If you’re an introvert and like challenging climbs, have I got a trail (or two) for you! 

I’m unsure what year I became aware of the trailhead along route 30 in the Loyalhanna Gorge but I’ve been meaning to check it out for some time. 

The only information I could find on the internet seemed like it had waterfalls and scenic views (two of my favorite things… you can have your doorbells and sleigh bells and schnitzel with noodles) and so, with high expectations for this new, hidden gem, we checked it out on the morning of July 4th, 2022. (yes, “WE”… I assured my friend Cathy that I had found “an awesome trail in our own backyard!”… and I think we’re still friends…)

First of all, if you go, CARPOOL! The parking area is so small that “tiny” is an understatement.  If cars are properly stacked, I suppose it’s possible to park 5 cars at the trailhead but 2 will be parked in and one will be in the turn around. (Personally, I’ve never seen another car there.)

The trailhead is located along the westbound lanes of route 30 at GPS coordinates 40.287191, -79.314273. Slow down as you approach it and watch on the guardrail for a square of red paint.

(Note: if you miss it, get in the left lane and there is a causeway across the Loyalhanna Creek in about ½ mile. Cross the causeway, go east on rte 30 to Long Bridge, make the u-turn onto rte 30 west and try again)

■ **Material provided**
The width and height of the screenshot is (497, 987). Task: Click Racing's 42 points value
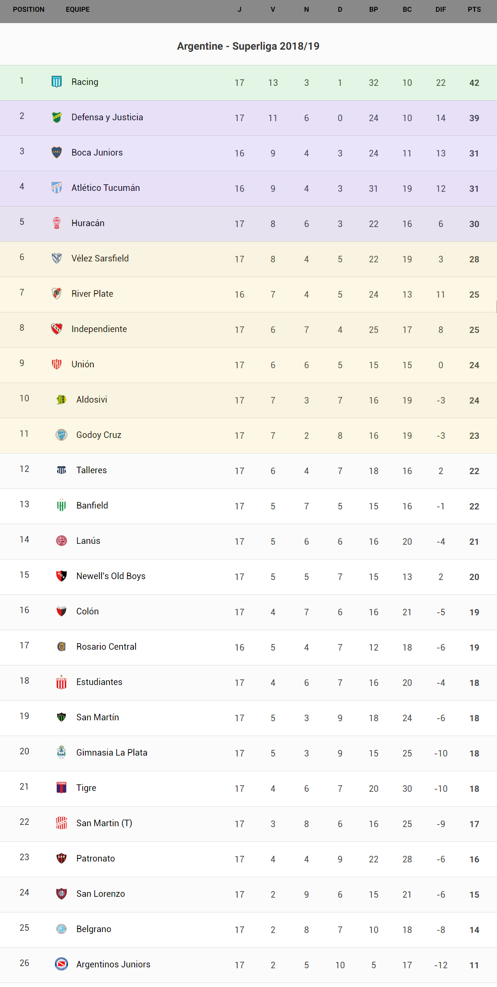[474, 83]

■ **Tasks to carry out**
1 – Quote the Loyalhanna Gorge post from "If you’re an" to "for some time.".
2 – In the Loyalhanna Gorge post, what mark on the guardrail signals the trailhead?
Rely only on the Loyalhanna Gorge post.

■ **Solution list**
1 –
If you’re an introvert and like challenging climbs, have I got a trail (or two) for you! 

I’m unsure what year I became aware of the trailhead along route 30 in the Loyalhanna Gorge but I’ve been meaning to check it out for some time.

2 – A square of red paint.